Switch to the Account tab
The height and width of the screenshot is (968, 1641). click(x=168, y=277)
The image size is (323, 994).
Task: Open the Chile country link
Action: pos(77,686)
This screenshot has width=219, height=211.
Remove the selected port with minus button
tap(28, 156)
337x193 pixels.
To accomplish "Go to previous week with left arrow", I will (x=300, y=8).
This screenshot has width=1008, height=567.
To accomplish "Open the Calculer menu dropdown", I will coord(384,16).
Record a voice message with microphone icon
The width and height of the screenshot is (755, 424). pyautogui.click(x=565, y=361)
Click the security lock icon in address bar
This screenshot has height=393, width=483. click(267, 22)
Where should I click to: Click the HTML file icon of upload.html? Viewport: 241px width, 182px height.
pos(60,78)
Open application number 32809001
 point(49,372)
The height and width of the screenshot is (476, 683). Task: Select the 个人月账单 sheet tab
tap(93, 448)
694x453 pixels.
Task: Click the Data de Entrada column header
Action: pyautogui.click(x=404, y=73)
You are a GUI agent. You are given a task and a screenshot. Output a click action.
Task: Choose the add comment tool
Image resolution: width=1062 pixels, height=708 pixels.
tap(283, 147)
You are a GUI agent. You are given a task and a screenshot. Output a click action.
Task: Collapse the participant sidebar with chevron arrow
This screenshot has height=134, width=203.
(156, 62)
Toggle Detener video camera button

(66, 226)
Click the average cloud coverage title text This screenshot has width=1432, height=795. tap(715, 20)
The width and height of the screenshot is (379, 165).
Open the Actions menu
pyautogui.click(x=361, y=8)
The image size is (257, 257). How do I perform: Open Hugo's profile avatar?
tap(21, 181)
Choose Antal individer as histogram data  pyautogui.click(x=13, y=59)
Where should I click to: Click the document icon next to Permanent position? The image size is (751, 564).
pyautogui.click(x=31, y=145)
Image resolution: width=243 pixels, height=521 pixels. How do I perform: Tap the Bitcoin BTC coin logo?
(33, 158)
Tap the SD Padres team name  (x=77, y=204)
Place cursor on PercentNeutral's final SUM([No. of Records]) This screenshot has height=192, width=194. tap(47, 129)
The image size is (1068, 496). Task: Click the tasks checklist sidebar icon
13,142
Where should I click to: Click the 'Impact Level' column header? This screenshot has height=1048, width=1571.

* [What this task involves]:
Set all of the entries above into a numbered list, leaving out the blank lines.

* [Answer to this exercise]:
1. Switch to the Account tab
2. The height and width of the screenshot is (968, 1641). click(x=168, y=277)
3. The image size is (323, 994).
4. Task: Open the Chile country link
5. Action: pos(77,686)
6. This screenshot has width=219, height=211.
7. Remove the selected port with minus button
8. tap(28, 156)
9. 337x193 pixels.
10. To accomplish "Go to previous week with left arrow", I will (x=300, y=8).
11. This screenshot has width=1008, height=567.
12. To accomplish "Open the Calculer menu dropdown", I will coord(384,16).
13. Record a voice message with microphone icon
14. The width and height of the screenshot is (755, 424). pyautogui.click(x=565, y=361)
15. Click the security lock icon in address bar
16. This screenshot has height=393, width=483. click(267, 22)
17. Where should I click to: Click the HTML file icon of upload.html? Viewport: 241px width, 182px height.
18. pos(60,78)
19. Open application number 32809001
20.  point(49,372)
21. The height and width of the screenshot is (476, 683). Task: Select the 个人月账单 sheet tab
22. tap(93, 448)
23. 694x453 pixels.
24. Task: Click the Data de Entrada column header
25. Action: pyautogui.click(x=404, y=73)
26. You are a GUI agent. You are given a task and a screenshot. Output a click action.
27. Task: Choose the add comment tool
28. Image resolution: width=1062 pixels, height=708 pixels.
29. tap(283, 147)
30. You are a GUI agent. You are given a task and a screenshot. Output a click action.
31. Task: Collapse the participant sidebar with chevron arrow
32. This screenshot has height=134, width=203.
33. (156, 62)
34. Toggle Detener video camera button
35. (66, 226)
36. Click the average cloud coverage title text This screenshot has width=1432, height=795. tap(715, 20)
37. The width and height of the screenshot is (379, 165).
38. Open the Actions menu
39. pyautogui.click(x=361, y=8)
40. The image size is (257, 257). How do I perform: Open Hugo's profile avatar?
41. tap(21, 181)
42. Choose Antal individer as histogram data  pyautogui.click(x=13, y=59)
43. Where should I click to: Click the document icon next to Permanent position? The image size is (751, 564).
44. pyautogui.click(x=31, y=145)
45. Image resolution: width=243 pixels, height=521 pixels. How do I perform: Tap the Bitcoin BTC coin logo?
46. (33, 158)
47. Tap the SD Padres team name  (x=77, y=204)
48. Place cursor on PercentNeutral's final SUM([No. of Records]) This screenshot has height=192, width=194. tap(47, 129)
49. The image size is (1068, 496). Task: Click the tasks checklist sidebar icon
50. 13,142
51. Where should I click to: Click the 'Impact Level' column header? This screenshot has height=1048, width=1571.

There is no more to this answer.